This week the Obama administration is releasing its second Executive Order in as many years on computer ("cyber") security, which reports are saying will create a new department in the intelligence community to handle computer security threat information sharing. Officials are hailing the center as "new" and unprecedented.
It’s not. We already have significant information sharing avenues, which makes the new center redundant. Companies can definitely look forward to more red tape when it comes to sharing computer security threats. And it’s not just a question of seemingly unnecessary bureaucracy. We’re concerned that the whole point of the new center is to be IN the intelligence community, and thus all but eliminate any transparency and accountability. And even if the center is housed in the Department of Homeland Security there is a potential for redundancy.
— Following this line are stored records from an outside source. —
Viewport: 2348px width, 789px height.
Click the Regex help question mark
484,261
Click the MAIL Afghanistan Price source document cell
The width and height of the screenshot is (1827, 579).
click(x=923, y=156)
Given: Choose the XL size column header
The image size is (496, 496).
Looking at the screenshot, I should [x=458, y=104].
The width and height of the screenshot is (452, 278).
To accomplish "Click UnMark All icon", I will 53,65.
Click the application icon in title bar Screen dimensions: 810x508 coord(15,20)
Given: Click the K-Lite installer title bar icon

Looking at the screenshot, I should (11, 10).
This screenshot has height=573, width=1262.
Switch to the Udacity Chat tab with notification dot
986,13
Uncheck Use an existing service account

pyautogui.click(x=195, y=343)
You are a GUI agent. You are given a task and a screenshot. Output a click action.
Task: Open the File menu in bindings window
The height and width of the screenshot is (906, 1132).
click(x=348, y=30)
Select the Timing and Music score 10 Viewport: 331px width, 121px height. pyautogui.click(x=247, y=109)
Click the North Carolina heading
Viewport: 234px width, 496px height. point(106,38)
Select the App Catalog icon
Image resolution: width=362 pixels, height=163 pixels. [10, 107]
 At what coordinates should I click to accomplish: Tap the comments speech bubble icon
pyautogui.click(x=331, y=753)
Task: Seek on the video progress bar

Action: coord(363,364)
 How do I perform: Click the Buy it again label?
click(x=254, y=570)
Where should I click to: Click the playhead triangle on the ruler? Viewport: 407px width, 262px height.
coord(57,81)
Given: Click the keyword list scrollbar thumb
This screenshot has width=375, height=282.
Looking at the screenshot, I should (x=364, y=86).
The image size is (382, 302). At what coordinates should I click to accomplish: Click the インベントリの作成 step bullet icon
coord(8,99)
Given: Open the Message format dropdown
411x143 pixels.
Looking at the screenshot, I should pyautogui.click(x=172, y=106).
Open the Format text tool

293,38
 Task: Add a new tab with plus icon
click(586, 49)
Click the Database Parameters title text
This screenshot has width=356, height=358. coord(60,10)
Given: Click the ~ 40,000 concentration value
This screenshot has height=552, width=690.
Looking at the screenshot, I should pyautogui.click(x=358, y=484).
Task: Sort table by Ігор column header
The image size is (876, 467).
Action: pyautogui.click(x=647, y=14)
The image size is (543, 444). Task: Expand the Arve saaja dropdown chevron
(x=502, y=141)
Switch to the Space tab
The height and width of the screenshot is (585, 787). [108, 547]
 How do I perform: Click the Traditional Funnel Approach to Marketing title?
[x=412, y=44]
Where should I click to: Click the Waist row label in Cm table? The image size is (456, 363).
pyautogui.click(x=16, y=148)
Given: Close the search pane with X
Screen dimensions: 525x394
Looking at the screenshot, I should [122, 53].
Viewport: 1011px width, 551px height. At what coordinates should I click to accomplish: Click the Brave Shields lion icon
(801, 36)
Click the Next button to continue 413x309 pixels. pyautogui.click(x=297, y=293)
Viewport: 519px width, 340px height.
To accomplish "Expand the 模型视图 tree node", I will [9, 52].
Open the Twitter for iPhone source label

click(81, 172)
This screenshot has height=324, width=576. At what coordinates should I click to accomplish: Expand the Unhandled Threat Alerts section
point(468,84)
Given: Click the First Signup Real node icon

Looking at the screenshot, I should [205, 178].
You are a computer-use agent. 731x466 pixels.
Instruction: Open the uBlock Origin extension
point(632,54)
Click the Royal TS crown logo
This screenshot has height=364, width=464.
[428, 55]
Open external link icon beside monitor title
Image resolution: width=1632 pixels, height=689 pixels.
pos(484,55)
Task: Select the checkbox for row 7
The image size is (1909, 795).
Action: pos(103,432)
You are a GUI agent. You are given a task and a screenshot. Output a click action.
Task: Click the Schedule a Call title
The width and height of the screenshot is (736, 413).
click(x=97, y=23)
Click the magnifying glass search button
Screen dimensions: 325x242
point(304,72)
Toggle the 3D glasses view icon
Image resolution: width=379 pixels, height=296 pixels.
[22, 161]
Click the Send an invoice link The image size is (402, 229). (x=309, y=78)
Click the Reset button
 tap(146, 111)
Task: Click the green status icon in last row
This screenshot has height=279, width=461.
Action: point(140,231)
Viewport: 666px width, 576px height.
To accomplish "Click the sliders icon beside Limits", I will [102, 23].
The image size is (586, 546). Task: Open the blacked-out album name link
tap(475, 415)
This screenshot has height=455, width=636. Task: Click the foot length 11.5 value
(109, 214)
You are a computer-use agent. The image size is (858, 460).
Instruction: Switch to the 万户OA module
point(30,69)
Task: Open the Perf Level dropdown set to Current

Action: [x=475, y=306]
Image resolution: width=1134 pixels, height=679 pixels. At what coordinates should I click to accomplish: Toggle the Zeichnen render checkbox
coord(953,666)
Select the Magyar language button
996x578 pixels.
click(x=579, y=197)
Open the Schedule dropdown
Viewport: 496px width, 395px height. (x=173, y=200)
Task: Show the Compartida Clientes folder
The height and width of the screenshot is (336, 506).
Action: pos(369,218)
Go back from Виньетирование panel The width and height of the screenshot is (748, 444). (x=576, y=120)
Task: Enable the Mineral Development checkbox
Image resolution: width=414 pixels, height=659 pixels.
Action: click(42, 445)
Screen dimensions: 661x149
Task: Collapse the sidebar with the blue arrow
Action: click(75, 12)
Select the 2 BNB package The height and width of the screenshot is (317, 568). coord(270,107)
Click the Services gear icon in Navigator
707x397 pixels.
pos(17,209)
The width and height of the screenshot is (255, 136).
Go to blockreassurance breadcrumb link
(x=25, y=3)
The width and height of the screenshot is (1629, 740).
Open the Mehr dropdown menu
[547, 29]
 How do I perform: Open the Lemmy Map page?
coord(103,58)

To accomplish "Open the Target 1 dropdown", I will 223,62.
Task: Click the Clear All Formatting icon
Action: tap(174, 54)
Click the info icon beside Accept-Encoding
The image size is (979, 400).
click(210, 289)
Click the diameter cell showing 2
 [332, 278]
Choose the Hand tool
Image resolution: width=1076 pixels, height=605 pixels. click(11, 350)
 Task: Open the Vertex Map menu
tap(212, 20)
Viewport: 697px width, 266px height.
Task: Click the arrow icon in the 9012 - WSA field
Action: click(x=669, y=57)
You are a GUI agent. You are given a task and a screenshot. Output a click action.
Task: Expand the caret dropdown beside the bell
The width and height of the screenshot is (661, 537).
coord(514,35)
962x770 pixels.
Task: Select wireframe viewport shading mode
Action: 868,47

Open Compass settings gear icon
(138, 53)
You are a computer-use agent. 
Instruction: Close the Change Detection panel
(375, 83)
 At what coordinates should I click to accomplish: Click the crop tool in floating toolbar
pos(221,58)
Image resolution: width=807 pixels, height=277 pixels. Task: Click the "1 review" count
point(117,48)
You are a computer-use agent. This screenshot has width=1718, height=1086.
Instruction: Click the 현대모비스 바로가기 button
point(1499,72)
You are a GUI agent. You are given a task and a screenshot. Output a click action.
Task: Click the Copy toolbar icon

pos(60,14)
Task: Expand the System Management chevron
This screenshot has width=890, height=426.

In a press release the Administration lauded the center, formally called the Cyber Threat Intelligence Integration Center, saying:
No single government entity is responsible for producing coordinated cyber threat assessments, ensuring that information is shared rapidly among existing cyber centers and other [government] elements, and supporting the work of operators and policymakers with timely intelligence about the latest cyber threats and threat actors
The description looks awfully familiar. It should; the Department of Homeland Security (DHS) has an entire department called the National Cybersecurity and Communications Integration Center (NCCIC) that seems to do pretty much everything the Administration thinks needs doing. NICCIC is a bridge between government, private sector, and international network defense communities. It's About page states that the "NCCIC analyzes cybersecurity and communications information, shares timely and actionable information, and coordinates response, mitigation and recovery efforts."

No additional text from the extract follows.